It isn’t rational; I’ve never cared much about rationality when it comes to the part of me that likes blood and hearing people beg.

I care about clean execution, about staying out of prison, about not having my name dragged through headlines for the wrong reasons.

But inside that framework, I take what I want. I always have.

I could corrupt him so thoroughly before I leave this place.

I picture it in flashes, as easy and vivid as game tape. His mouth saying my name the way he said it a second ago, but without the shaky protest. That pretty, righteous mouth opening for things that have nothing to do with Scripture.

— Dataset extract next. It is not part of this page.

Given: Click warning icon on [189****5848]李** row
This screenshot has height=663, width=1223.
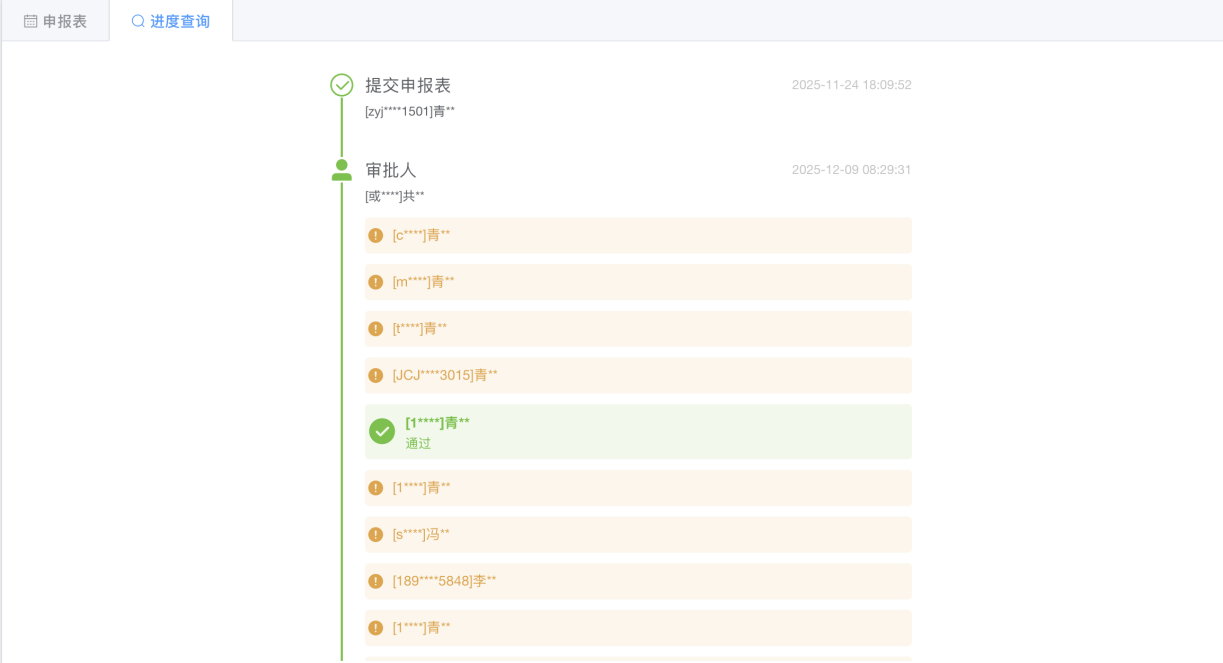Looking at the screenshot, I should [x=376, y=581].
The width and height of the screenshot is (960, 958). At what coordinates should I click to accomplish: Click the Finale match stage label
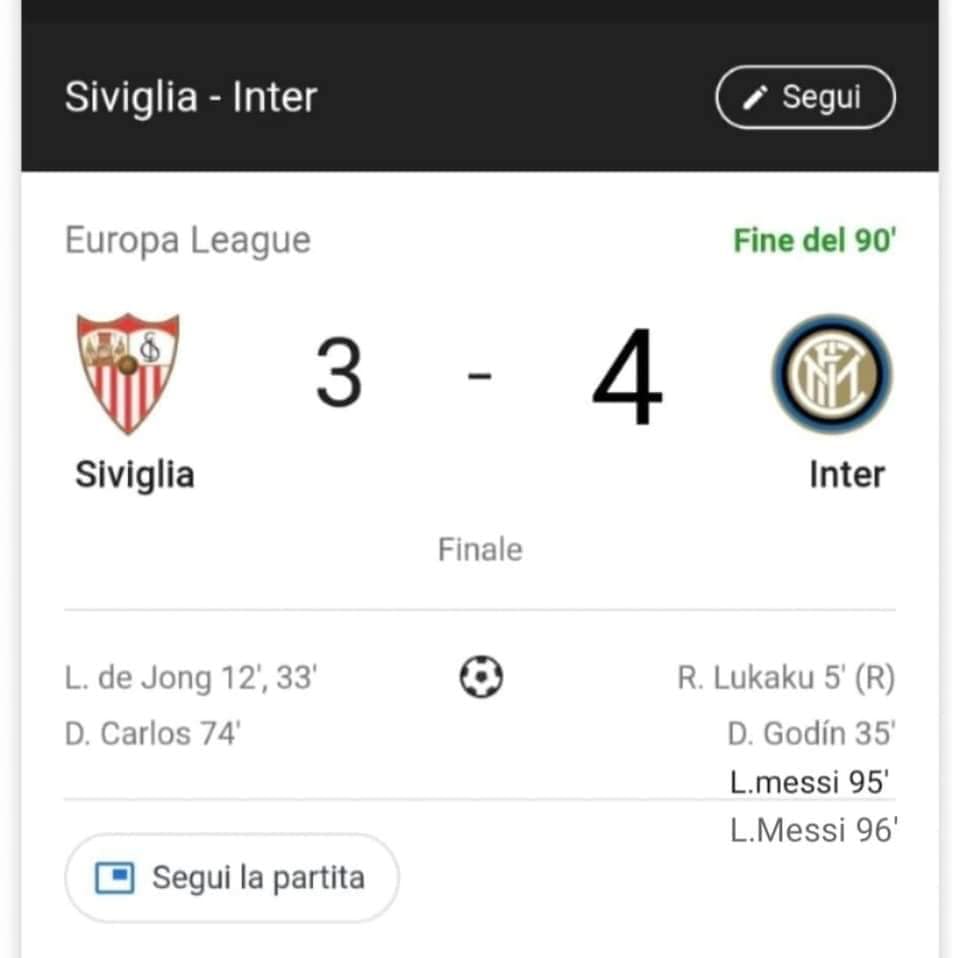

I’m gone in less than a year, if everything goes to plan, but I have time between now and then to see how far I can pull this boy away from everything his father taught him to be.

To watch him break his own rules for me, over and over, until there is nothing left of that perfect image except what I leave behind.

I bring my face closer to his, close enough that his breath hits my lips when he exhales. “You know what really fucks me up about you?”

He swallows hard, eyes flicking down to my mouth and then back up.

“Nothing about me should f-fuck you up,” he says, trying for disdain, but it comes out softer than he wants when he stutters over the curse. “You think you know me after an hour we spent together, but you don’t.”

“I know enough to see that some part of you liked yesterday,” I say, and his whole body goes rigid.

“Maybe not the blood or the body. But the fact that you suddenly had a secret no one else had? The fact that you were sitting across from the monster everyone worships without having to pretend you saw a hero? You like having the truth when everyone else has the PR.”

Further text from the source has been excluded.